A highlight of the inaugural day was the debut appearance of Mohammad the Humanoid Robot, the latest creation from QSS Systems. Mohammad, the male counterpart of SARA, Saudi Arabia's first humanoid robot, captivated the audience with flawless Arabic and expressive gestures on DeepFest's Main Stage.

Also on 4 March, the DeepMedia Stage featured Waseem Sayegh, Head of Live Ops at TikTok METAP, discussing TikTok's role in reshaping media landscapes. Sayegh highlighted how TikTok serves as a platform for showcasing Saudi culture to a global audience and fostering partnerships, relationships, and careers for regional creators.

Meanwhile, Omar Hatamleh, Chief Advisor of AI and Innovation at NASA, delivered a thought-provoking presentation touching on various AI-related topics, from racial and gender bias to the potential societal impacts of advanced technologies.

Gary Sorrentino, the Global CIO at Zoom Inc., urged the audience to remember that the employees returning to work post-pandemic are not the same employees that left 4 years ago.  “There is a whole new economy of ‘New Collar Workers’ coming up, and they are becoming a challenge for employers today because they have proved they can do high-level work as well as showing they do not need to do it in an office,” said the New York-based executive.

Closing his presentation, Sorrentino pointed to previous technological advancements, urging corporate leaders to learn from the past. “When it comes to AI, you can’t just turn it on. You need to figure out how to operationalize it. How are you going to get the most value out of it?” he said. “Rather than just give your employees technology, you need to teach them how to use it. Look at spreadsheets.
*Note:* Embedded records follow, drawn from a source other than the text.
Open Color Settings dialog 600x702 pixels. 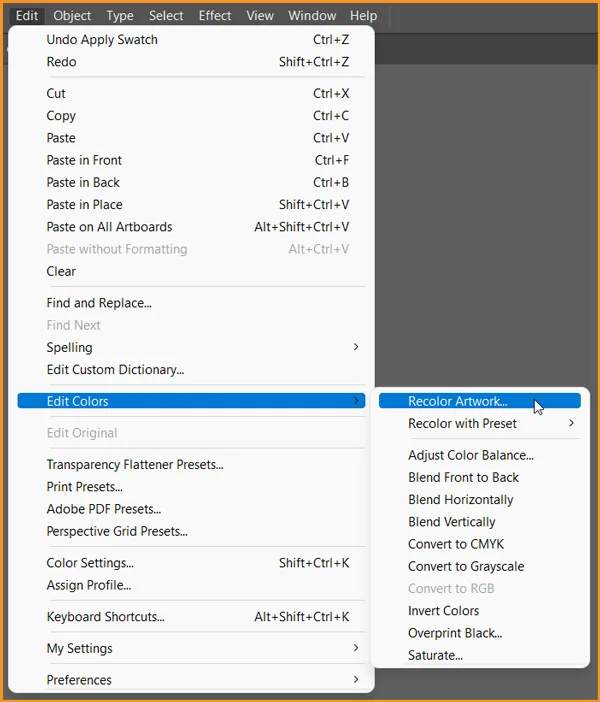pos(90,563)
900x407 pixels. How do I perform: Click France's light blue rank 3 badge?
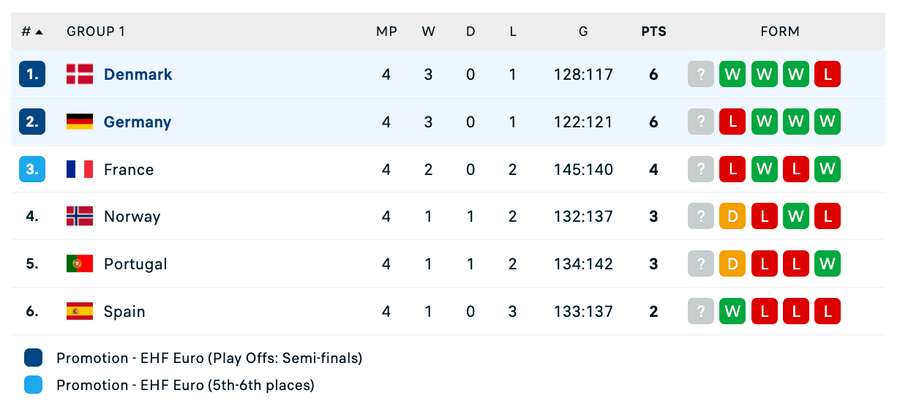coord(32,169)
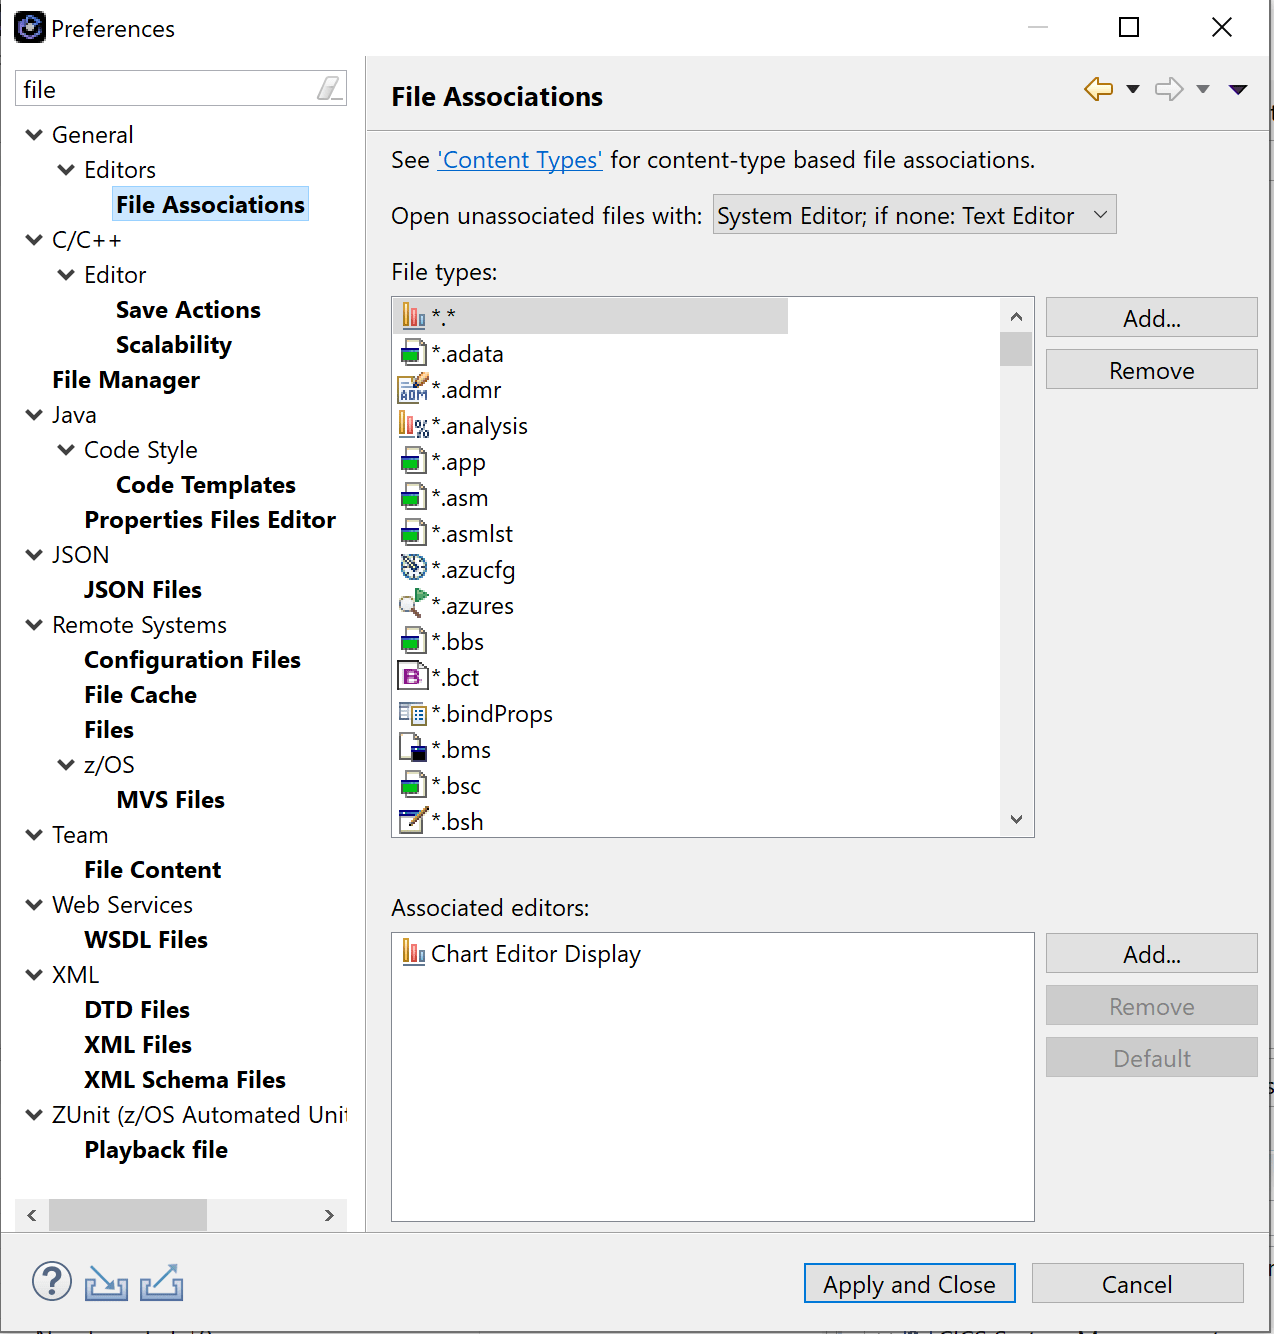Image resolution: width=1274 pixels, height=1334 pixels.
Task: Select the *.bct file type entry
Action: pyautogui.click(x=458, y=676)

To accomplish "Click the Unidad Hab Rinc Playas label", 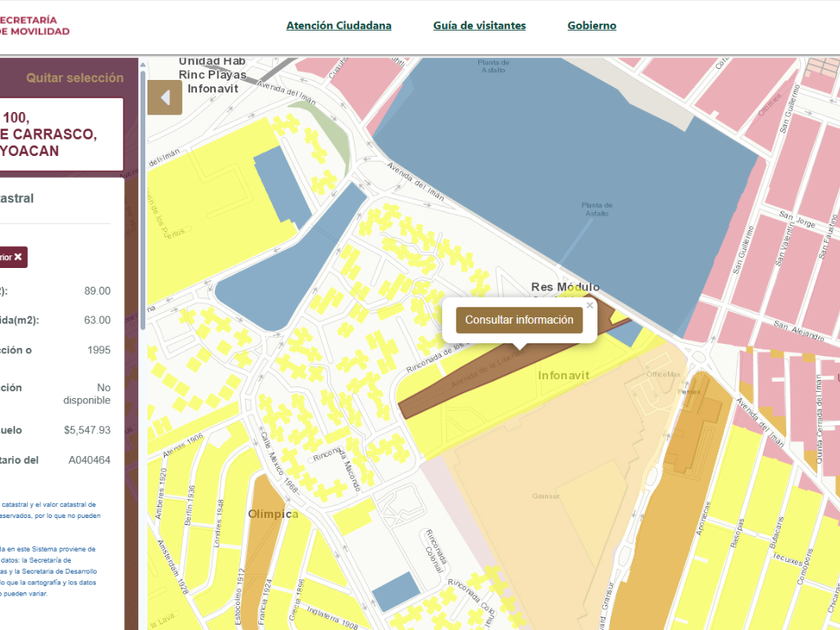I will [x=212, y=74].
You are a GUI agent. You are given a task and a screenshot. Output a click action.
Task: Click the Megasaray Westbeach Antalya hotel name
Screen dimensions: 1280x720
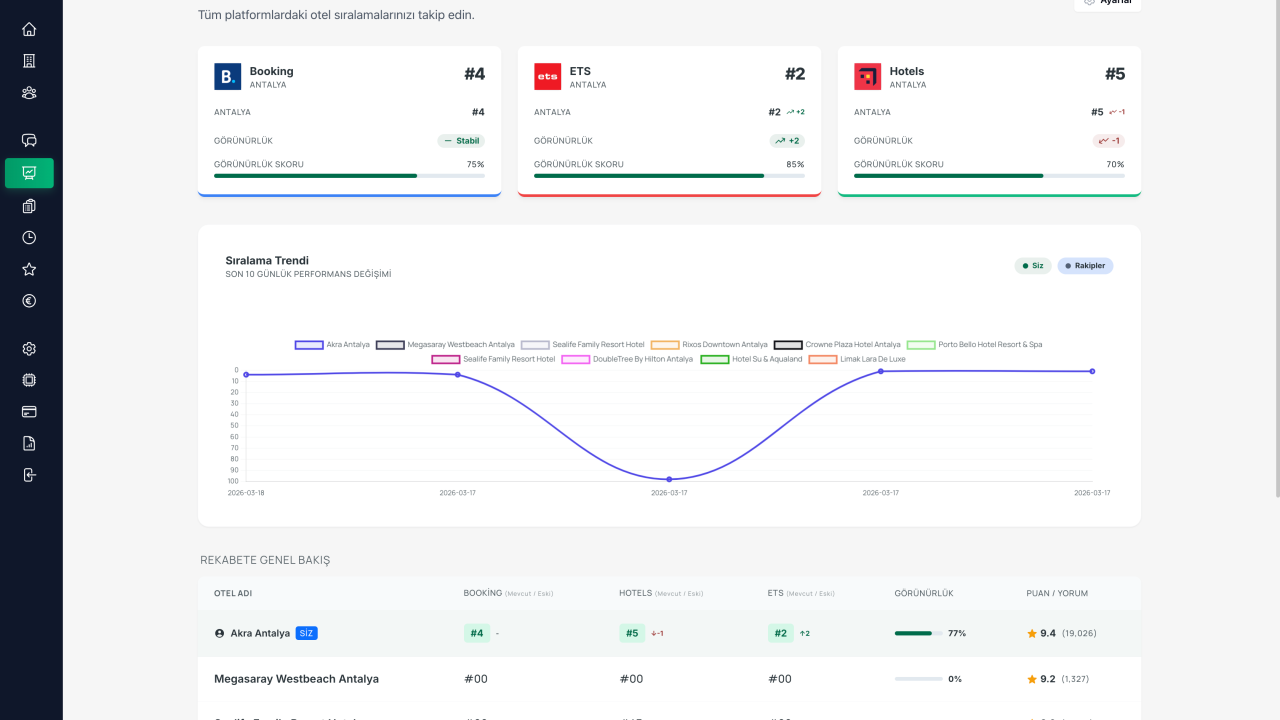click(x=296, y=678)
The most famous spreadsheet software was created 30-something years ago, yet we still only use two percent of it. Let’s hope we do better with AI.”

Scott and David Penberthy. Courtesy of LEAP.

Can AI prevent cancer? 

The second day of DeepFest saw American siblings Scott and David Penberthy take to the stage in a talk titled "How AI is Changing Diagnostics, Drug Discovery, and Personalized Care." The brothers discussed AI's potential to prevent diseases like cancer and uncover new drugs within minutes. The duo noted that, while cancer is being diagnosed earlier, 30-40 million people will have developed cancer by 2035, creating a need to use predictive AI earlier to identify preventive measures. 

AI can't cure all

On the DeepMedia Stage, a panel discussion about women and AI in media on 5 March brought together Mariam AlMheira, public policy manager for the GCC at Meta; Hellen Fullen, managing director at the Ireland-based early stage venture development for female entrepreneurs Alinea; and founder of Bahraini startup Women4Impact Sahar Albaharna. The women, who discussed the various challenges of female entrepreneurs and women in business, agreed that they were all looking forward to a time when women's panels became obsolete--and unnecessary. They also agreed that AI cannot replace everything--as evidenced by the need for human contact at DeepFest and LEAP 2024. 
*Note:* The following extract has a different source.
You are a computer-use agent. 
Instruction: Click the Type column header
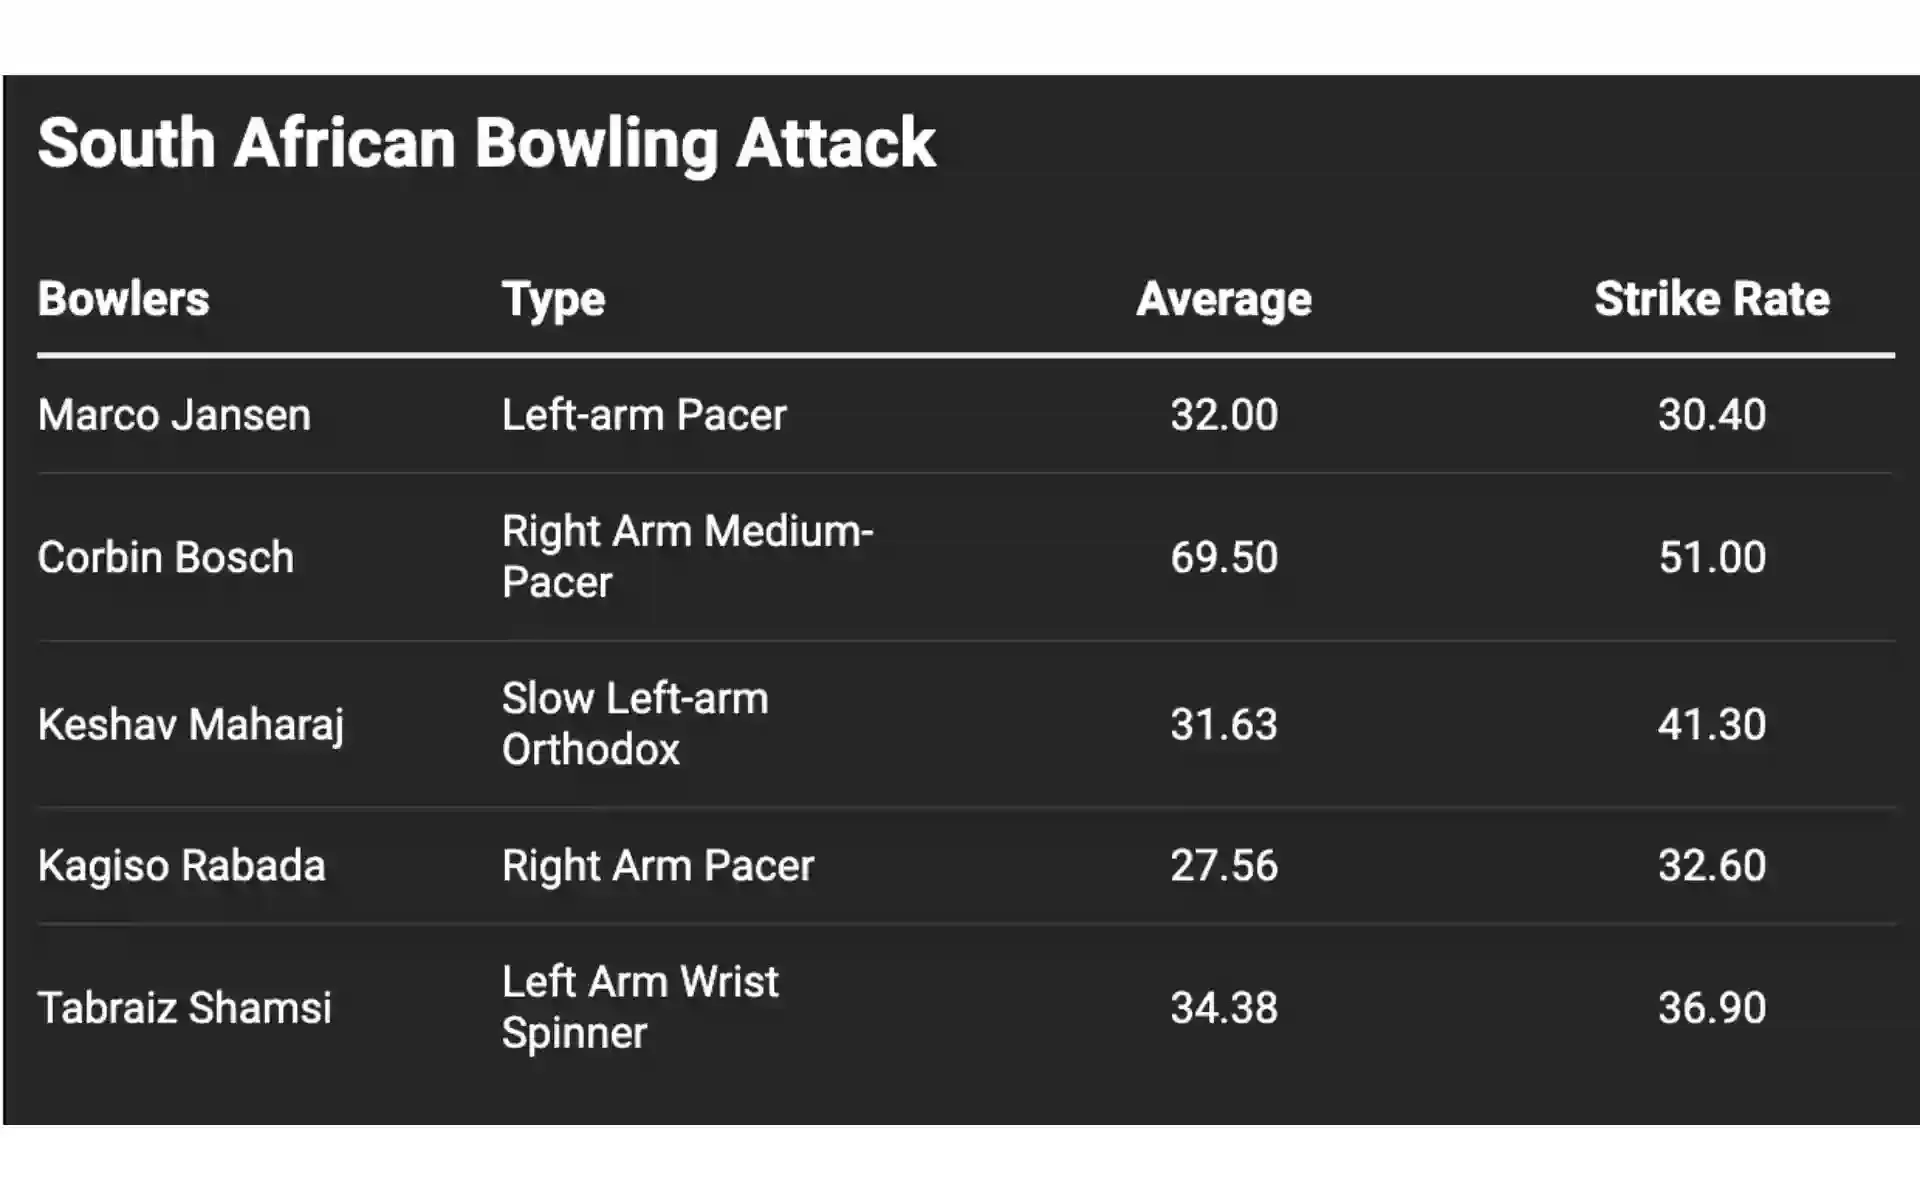click(553, 299)
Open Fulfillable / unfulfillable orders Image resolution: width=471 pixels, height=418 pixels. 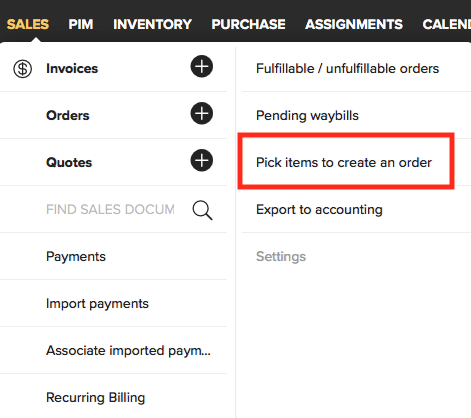point(347,69)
But it will change our lives

On DeepFest's main stage, CEO and president of the New York Academy of Sciences Nicholas Dirks spoke about how AI and LLMs are changing the social fabric of life, driving decision-making in our everyday lives. The result: It could either increase our faith in machines or create deep-rooted distrust in them. 

With 2 days left to go, DeepFest's agenda will see a line-up of talks, panels, fireside chats, and keynotes from industry leaders like Google, Meta, the US Chamber of Commerce, and Noon, alongside live demonstrations, training sessions, and startup pitches.